The two panels I’d hoped to be on, for Day One of the convention, were the “Independent Publishing” and the “Worldbuilding: Crafting New Worlds” panels. Go back through the past posts on this blog and you’ll find a lot of discussion on both topics (see here and here, respectively, for a couple examples, but I talk about aspects of both topics in numerous posts). That said, the world of indie publishing is always changing, and worldbuilding is a massive topic (we’re talking building whole WORLDS here… eh, so I’ve used that joke before, so what?).
To start with, on Indie Publishing:
Much of the discussion at this year’s (2018) Ravencon was not on self-publishing, as I had expected, but rather was about working with Small Press publishers.
Now, I’m almost entirely self-published (I’d say entirely, but there is that one story I did for that one anthology, and I did just have the audiobook for The Merrimack Event published through Tantor, so I can no longer say I’m wholly self-published), but I’ve been learning about the small press industry since I was ten years old, when my father was still alive and co-writing translations of Croatian Poetry. And I continue researching it, keeping my ears open on all aspects of the publishing industry (Big 5, Mid-sized indie, small press indie, self-publishing, hybrid, vanity, etc.). So, I know a few things about it, even if my personal experience is limited.
For example, a number of successful self-publishers (or authors with even more experience) are turning their self-publishing enterprises into small press ventures. I know of several (and I have worked with one): Martin Wilsey, Chris Kennedy, and fellow Ravencon guest John Hartness (who was on the Indie Publishing panel). Kevin J. Anderson (who you might be familiar with for his Star Wars novels, or for his contributions to the Dune series, but many of his 120+ novels were for original series or stand-alone novels) started a self-publishing company called “Wordfire Press” to re-release some of his out-of-print and backlisted titles; he now has a stable of over a hundred authors listed as having books released under that imprint.
IN GENERAL (some time in the next week a news story will come out with a counter example, I’m sure, but I’m not aware of one now), this latest crop of self-publishers-turned-publishers are treating authors far better than the Big Five do. Better royalties, clearer language contracts, and none of the career-killing non-compete clauses, as some examples.
But small press is (and has always been) a mixed bag. A small press publisher might treat its authors well, and appear successful, but could go out of business overnight. This latest crop seems to be doing well (and I’m hoping for the best for all of them), but many of them are going into business without any other prior business or publishing experience. This can be good (they may not have picked up on the bad habits of the industry) or bad (they may have no head for business and could easily go bankrupt, taking your books with them). So, if you go that route you need to protect yourself. That comes down to the contract you sign, but fortunately most indies are quite willing to negotiate. And if you want advice on contracts, well, I am hardly an expert, but there are other bloggers who are.

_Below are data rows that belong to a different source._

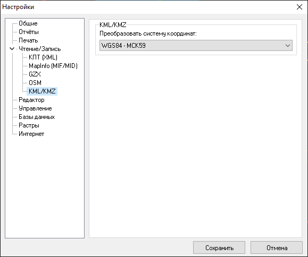The width and height of the screenshot is (308, 257).
Task: Select the OSM tree item
Action: click(35, 83)
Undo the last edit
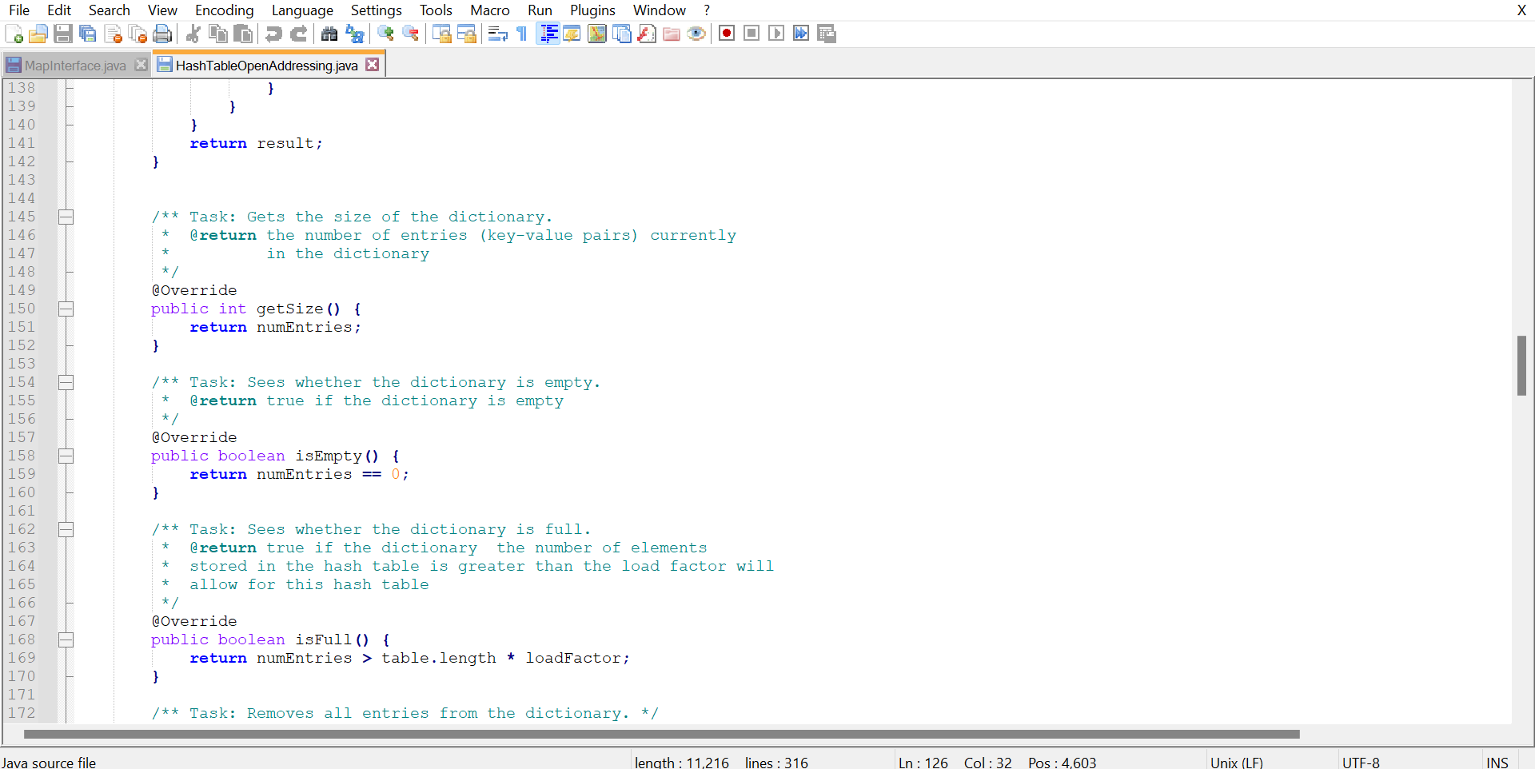Image resolution: width=1535 pixels, height=769 pixels. click(x=273, y=34)
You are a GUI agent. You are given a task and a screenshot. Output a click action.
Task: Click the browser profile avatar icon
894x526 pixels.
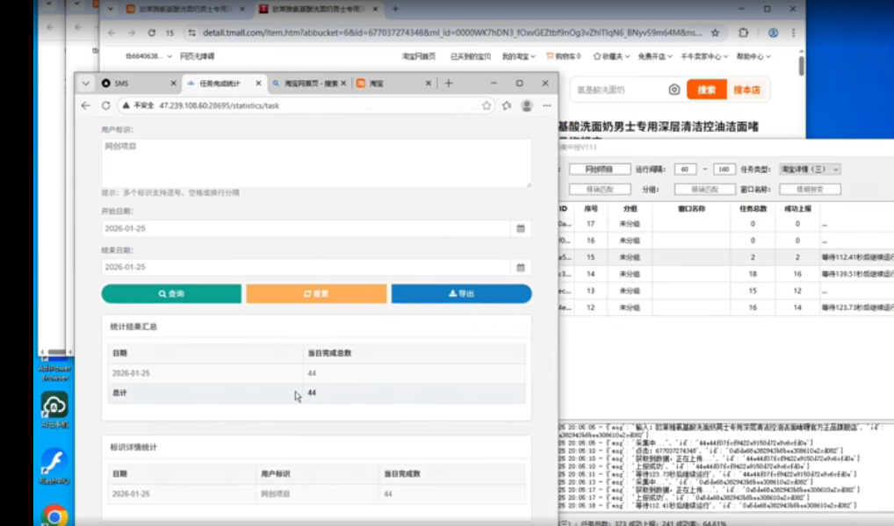[x=525, y=104]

Also, while not as prevalent as they were before, there still are shady vanity presses masquerading as small presses that prey on inexperienced and under-educated writers. Before going into business with ANY publisher, big, small, or somewhere in between, educate yourself on good business practices from multiple sources, first.
There was also one author on this panel presenting the “hybrid publisher” model. At least, I think the link’s description was what they were referring to (hybrid publishing has other meanings, too). I will be honest — I don’t get the difference between the type of hybrid publishing described and the vanity press model (save, perhaps, the hybrid publishing model doesn’t always take all comers, and their services may be slightly better for the buck), and nothing that was said on this panel changed my mind on that, but this was just a fifty-minute panel. While the author in question claimed to have success using their hybrid publisher, she did not go into details about what that meant, or how her hybrid publisher operated.

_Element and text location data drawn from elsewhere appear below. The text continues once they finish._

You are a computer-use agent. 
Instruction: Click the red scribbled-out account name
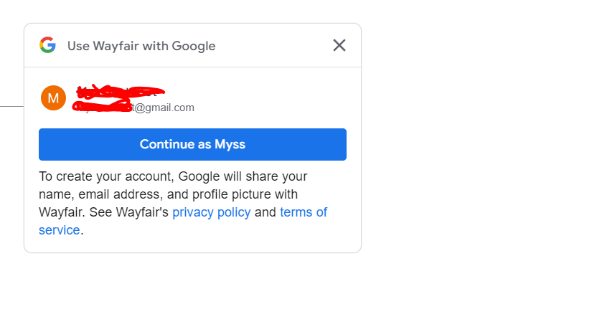(x=120, y=92)
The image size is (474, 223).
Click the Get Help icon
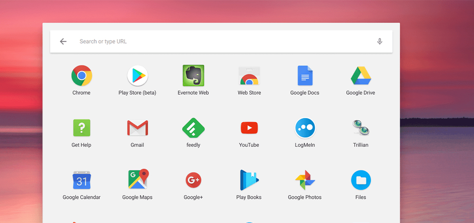pos(81,128)
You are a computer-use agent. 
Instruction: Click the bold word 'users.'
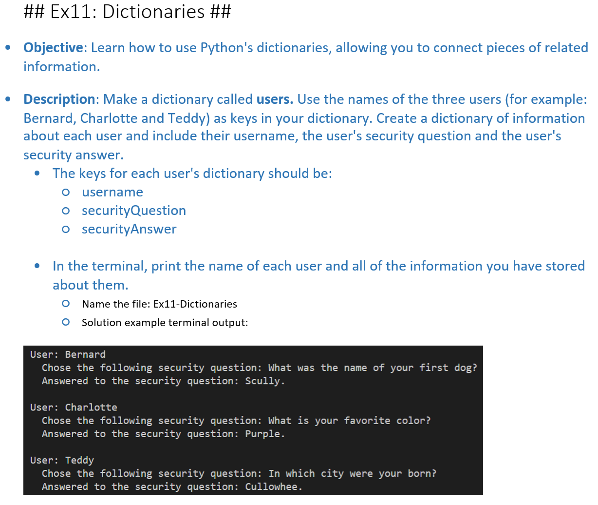pos(275,99)
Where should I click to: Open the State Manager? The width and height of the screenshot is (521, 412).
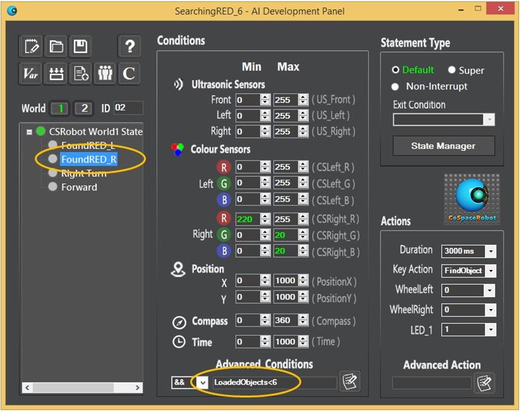tap(443, 146)
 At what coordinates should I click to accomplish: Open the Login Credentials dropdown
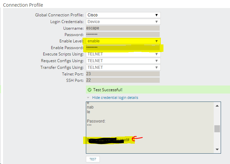(123, 22)
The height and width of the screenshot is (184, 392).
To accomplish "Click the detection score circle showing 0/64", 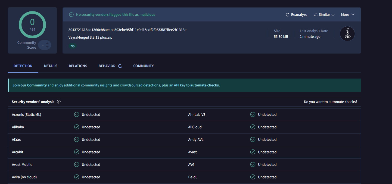I will [32, 25].
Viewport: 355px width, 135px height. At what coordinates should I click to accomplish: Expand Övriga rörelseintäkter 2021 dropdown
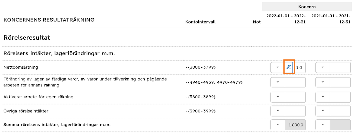323,111
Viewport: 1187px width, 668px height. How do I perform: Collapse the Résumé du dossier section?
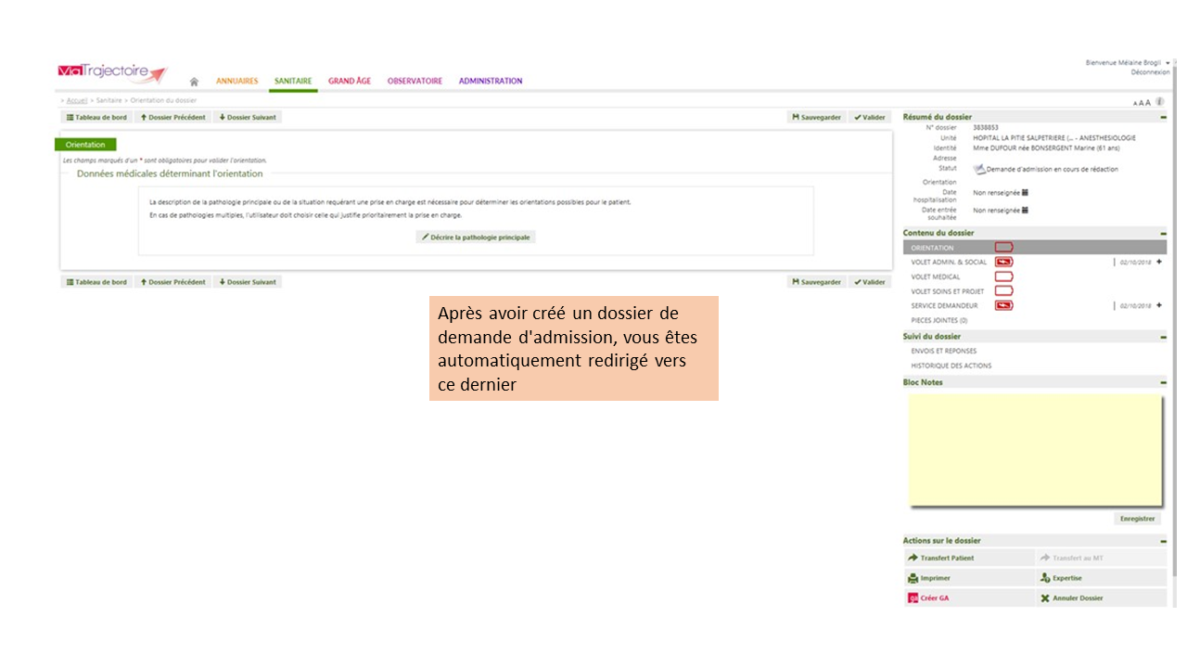(x=1163, y=118)
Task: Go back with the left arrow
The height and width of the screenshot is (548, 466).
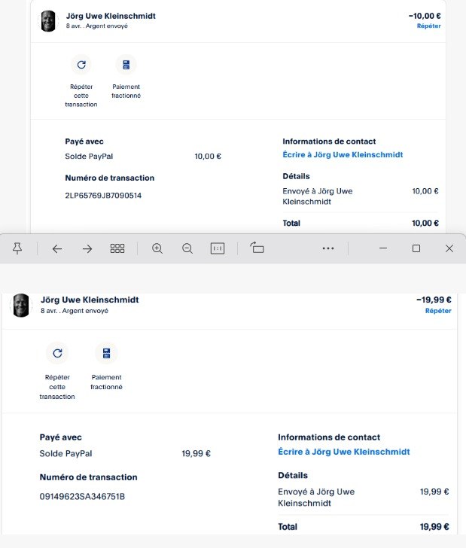Action: [x=57, y=248]
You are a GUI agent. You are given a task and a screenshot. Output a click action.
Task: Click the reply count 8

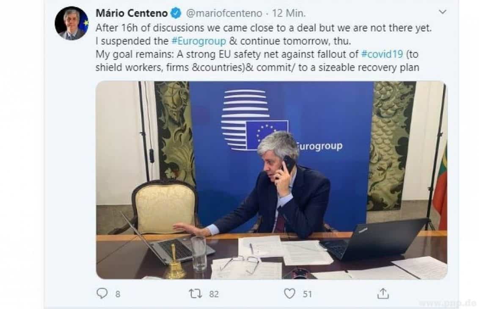118,294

And while this is a short-for-me post (especially after such a long wait), I think I’ll leave it here for now. I will likely revisit this topic later (this has all been discussed before, and it will all be discussed again), but I managed to find a couple things I haven’t discussed (at least, not with these details) before. Next post will be on Worldbuilding (which originally was going to be combined with this post for one large “Friday panels” blog post, but after the hacking incident and other delays I just want to get something out there). Expect another short post, but who knows? Building worlds is a huge topic, after all.